Supply Chain Matters has provided many prior commentaries related to the termed home improvement retailer wars involving Home Depot and Lowe’s. Interesting enough, in 2010, Home Depot was a laggard to the supply chain capabilities of Lowe’s.
During the bulk of 2010, the Depot embarked on a $250 million investment in improved supply chain capabilities on both supply chain operations and planning. There was a rather large effort to shift inventory replenishment strategies toward more centralized planning, which included the majority of inbound inventory activity moving through 19 regionalized flow-through deployment centers. Additional investments were made in mobile customer service devices for sales associates, inventory optimization, supply chain network design and inventory forecasting technology which were all part of a three-year effort focused on supply chain transformation. The essence of these ongoing initiatives from Home Depot were an avoidance of a previous ‘big IT’ approach in favor of concerted investments in specific supply chain related process enablement capabilities. Approaching the latter half of 2012, the gap between these two retailers had totally reversed with Home Depot discernibly in the lead spot in terms of supply chain enablement of business results. The Depot’s fiscal Q2 earnings increased 12 percent while revenues rose 2.1 percent. Interestingly enough, transactions with a value exceeding $900 grew 3.4 percent as demand for appliances, kitchen and bath remodeling, flooring and other big-ticket items increased as a result of robust direct ship fulfillment programs jointly implemented with manufacturers.

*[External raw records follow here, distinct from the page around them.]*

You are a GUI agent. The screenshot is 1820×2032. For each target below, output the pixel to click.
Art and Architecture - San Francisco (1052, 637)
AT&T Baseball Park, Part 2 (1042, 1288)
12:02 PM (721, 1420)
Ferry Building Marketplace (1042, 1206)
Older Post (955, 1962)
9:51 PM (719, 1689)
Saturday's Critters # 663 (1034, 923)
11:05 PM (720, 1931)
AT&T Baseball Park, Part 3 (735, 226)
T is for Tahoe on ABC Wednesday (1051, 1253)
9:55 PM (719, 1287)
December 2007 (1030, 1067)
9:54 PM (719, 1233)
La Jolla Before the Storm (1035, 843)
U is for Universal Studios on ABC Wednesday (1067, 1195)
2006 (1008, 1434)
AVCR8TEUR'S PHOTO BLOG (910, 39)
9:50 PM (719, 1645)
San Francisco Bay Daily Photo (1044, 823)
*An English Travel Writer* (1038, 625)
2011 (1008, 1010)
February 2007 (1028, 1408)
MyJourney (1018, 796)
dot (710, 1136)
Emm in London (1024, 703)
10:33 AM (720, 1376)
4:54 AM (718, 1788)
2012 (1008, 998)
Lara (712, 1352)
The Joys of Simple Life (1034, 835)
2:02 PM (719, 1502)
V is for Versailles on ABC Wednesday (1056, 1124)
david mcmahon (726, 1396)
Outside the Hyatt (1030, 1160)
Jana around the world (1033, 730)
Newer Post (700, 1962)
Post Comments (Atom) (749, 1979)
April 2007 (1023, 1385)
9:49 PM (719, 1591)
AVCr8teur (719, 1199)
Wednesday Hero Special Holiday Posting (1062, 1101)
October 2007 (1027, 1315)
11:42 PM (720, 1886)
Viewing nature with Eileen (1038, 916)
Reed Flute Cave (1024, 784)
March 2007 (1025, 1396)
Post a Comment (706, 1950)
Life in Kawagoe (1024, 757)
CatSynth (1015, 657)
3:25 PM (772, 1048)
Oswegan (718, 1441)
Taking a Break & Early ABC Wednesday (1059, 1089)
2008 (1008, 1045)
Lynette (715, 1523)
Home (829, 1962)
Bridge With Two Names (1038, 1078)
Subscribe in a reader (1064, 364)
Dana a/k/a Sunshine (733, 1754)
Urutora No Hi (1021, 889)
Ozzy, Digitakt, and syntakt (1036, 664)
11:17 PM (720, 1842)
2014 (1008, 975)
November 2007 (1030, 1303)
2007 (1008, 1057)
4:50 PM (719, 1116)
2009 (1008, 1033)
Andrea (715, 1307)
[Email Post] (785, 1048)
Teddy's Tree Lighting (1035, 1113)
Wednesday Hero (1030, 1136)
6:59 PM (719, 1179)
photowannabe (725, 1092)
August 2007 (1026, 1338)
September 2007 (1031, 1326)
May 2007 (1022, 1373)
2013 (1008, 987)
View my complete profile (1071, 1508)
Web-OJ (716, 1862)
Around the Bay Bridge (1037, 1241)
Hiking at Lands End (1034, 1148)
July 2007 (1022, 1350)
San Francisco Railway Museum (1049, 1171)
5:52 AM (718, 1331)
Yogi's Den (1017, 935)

Lowe’s, on the other hand, switched gears and became laggard. In the same 2012 time period Lowe’s reported a 10 percent decline in quarterly earnings on top of percentage point declines in revenues. Over the past year, Non-performing stores were closed while attempts were made to pare down a perceived bloated overhead structure. Since that time, a series of disappointing financial performance reports have raised Wall Street’s and activist investor concerns regarding the increasing gap with its prime competitor.
From our viewpoint, that was not a reflection so much on Lowe’s supply chain support teams, but rather too many years of an overall strategy that weighted product merchandising above over supply chain business process and technology investment. Another was the realization that today’s demands for supporting omni-channel customer fulfillment not only include modernized logistics, but comprehensive supply chain planning and supply network direct-ship capabilities.
One of the interesting facets of CEO Ellison’s management background is his prior Home Depot operations management experience serving as both EVP of U.S. Stores, along with a number of prior positions leading logistics and distribution center operations. That experience should bring sensitivity to the need for integrating business operations and decision-making processes among store and online merchandising, supply network and logistics management. A combination of both prior Home Depot and Walmart operations management experience among the three key executives named thus far could be interesting.
However, a lot of work remains, and the open question remains the ongoing patience existing stockholders will be able to endure. It took Home Depot over four years and hundreds of millions to advance its supply chain capabilities.
The good news is that the number two key executive hire was new leadership in supply chain management.